How the MTHFR gene mutation Affects fertility and pregnancy
One of the most common things I hear is the utter confusion many people find themselves in after they:
- Just discovered the MTHFR gene mutation and fell down an internet rabbit hole try to research and understand it all
- Were tested for it but received no explanation on its effects
- Were prescribed treatments that instead of helping made them feel worse
- Were told it may be one of the facets playing a role in their present health issues, but have no idea what it is
So, What Is MTHFRMTHFR stands for methylene-tetrahydrofolate reductase. It is an enzyme in your body that converts the folate you eat (like in leafy greens and legumes) into the active form called 5-MTHF, or, 5-Methyltetrahydrofolate. The diagram below shows us that the folate from your food, represented by the ‘DHF’ (dihydrofolate), must be converted via many steps down into your active folate, 5-MTHF. You can see the MTHFR enzyme comes in at this last step of the process. This means, that if you have a mutation in your MTHFR gene, the ability for your body to create healthy levels of active folate will be affected or decreased. This will result in less active folate available for your body to use in several very important processes. This is where the link between MTHFR gene mutation, preconception and pregnancy arises. Several of the vital processes that we need active folate for are highly active during times of preconception and pregnancy and need to be working well to support a healthy pregnancy. During preconception and pregnancy, you need good levels of active folate for:
- Creating healthy DNA for both you and your future child. This is the biggest reason why knowing your MTHFR gene result is so important. Active folate is directly involved in the synthesis of new DNA. And while we have a constant demand for the production of new and healthy DNA, you can imagine that demand for this hugely increases during pregnancy, when you are growing a new life! Issues with not enough healthy DNA available for both mother and growing child can result in issues with pregnancy, fetal growth, and general childhood development.
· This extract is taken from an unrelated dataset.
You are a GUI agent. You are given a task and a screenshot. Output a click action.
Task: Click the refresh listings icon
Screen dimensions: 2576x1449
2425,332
- Preventing levels of a substance in the body called homocysteine from climbing too high, which can be related to blood clots and increased risk of blot clot formation during pregnancy.
- To create molecules called ‘methyl groups’, which act as instruction manuals for your DNA and cells, telling them the correct way to ‘behave’, so they do not do anything unwanted (e.g. cause disease or dysfunction within the body). We need healthy levels of these methyl groups to methylate/instruct your DNA, and without it cells are uncontrolled and can start to cause problems.
- Formation of red blood cells, white blood cells, and platelets, which are all vital for both the health of the mother during pregnancy and also for the health of the child during pregnancy and after birth as they begin to rapidly grow and come into contact with bacteria and pathogens to strengthen their immune system.